The Durst Organization is planning to erect an office town on the site where five Chashama theatres—as well as a host of small, and somewhat seedy, businesses—sit. (The same construction project forced Urinetown to cut short its run at 43rd Street's Henry Miller Theatre.) Chashama will not be homeless, only more space poor. The organization plans to move further east to 201 E. 42nd Street. It will operate a performance space at 217 on the same block. Chashama was always fated to live a shortish Time Square existence. The company was co-founded by Anita Durst, the iconoclastic daughter of developer Douglas Durst, and a veteran of late Los Angeles theatre auteur Reza Abdoh's Dar A Luz company. Father Durst allowed Anita to use the storefronts at 111, 113, 121, 125 and 135 E. 42nd Street as a performing and visual arts laboratory while a plan to develop the block commercially was pieced together.

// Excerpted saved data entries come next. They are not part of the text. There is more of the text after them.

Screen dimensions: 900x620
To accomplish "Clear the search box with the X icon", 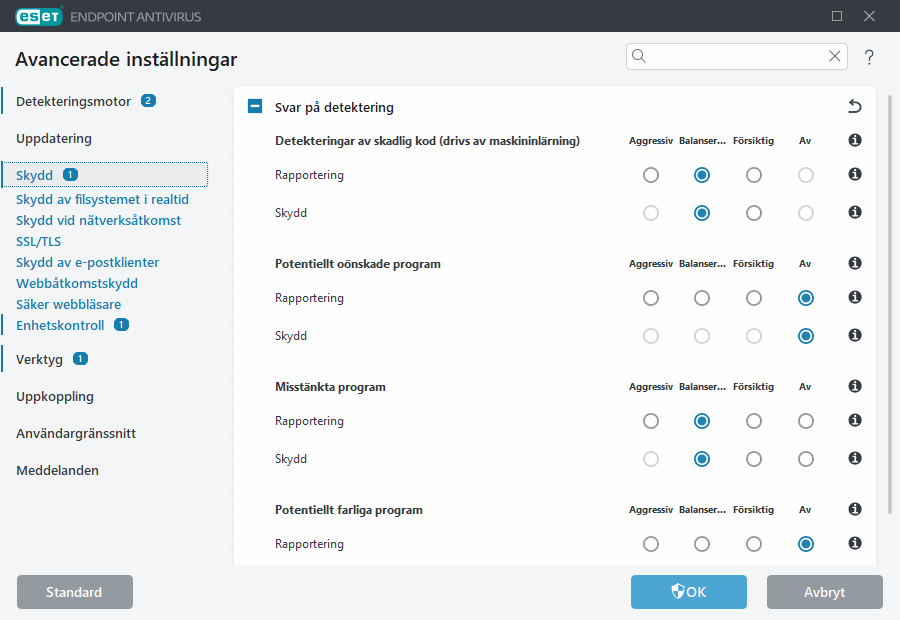I will click(x=834, y=56).
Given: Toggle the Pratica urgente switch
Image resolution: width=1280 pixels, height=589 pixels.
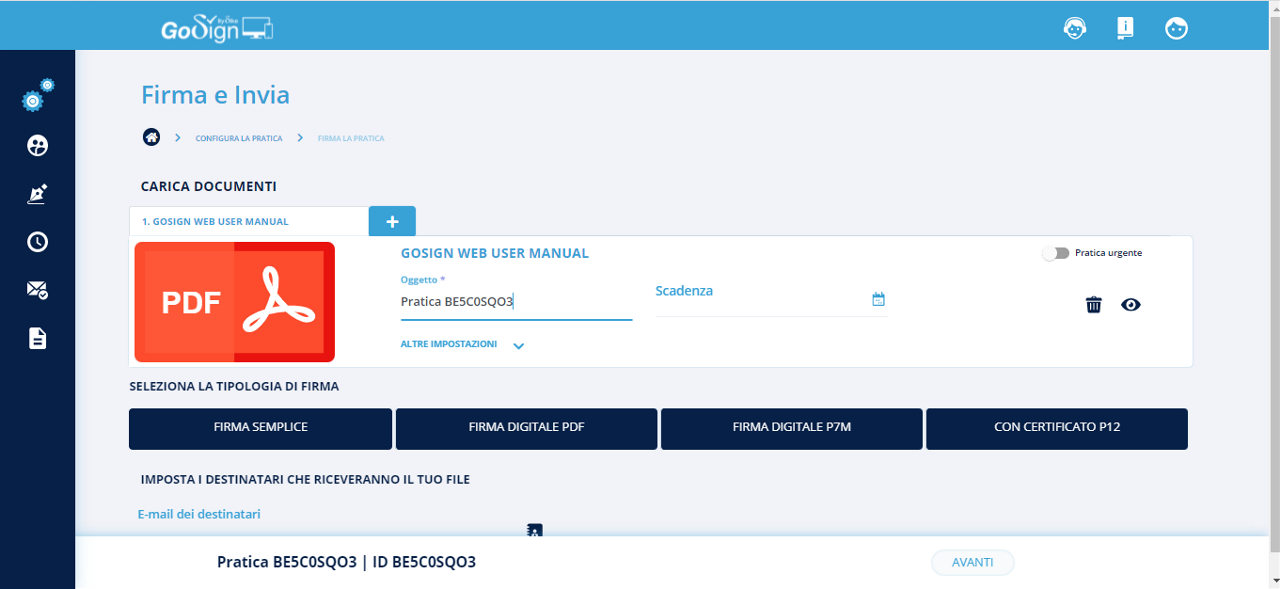Looking at the screenshot, I should tap(1055, 253).
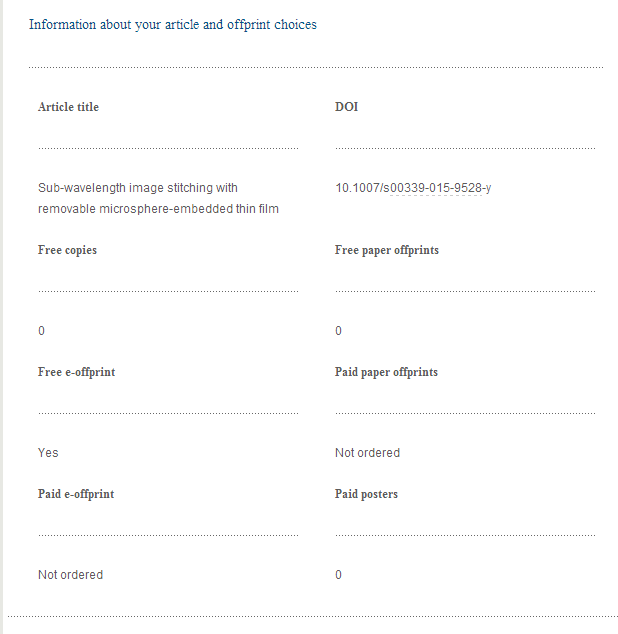Click the dotted divider below the page heading

click(x=315, y=68)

During the last two years, Chashama has come into its own as a unique midtown oasis for the kind of experimental theatre work usually found in Manhattan below 14th Street. One of its most mainstream offerings, Adam Rapp's Stone Cold Dead Serious became a critical hit in early 2003. The first of a planned annual Urban Theatre Arts Festival played there July 17-Aug. 17, 2003, offering a variety of hip-hop, spoken word and poetry driven performances. And two recent Anne Washburn plays, Apparition and The Ladies, have attracted extensive press attention.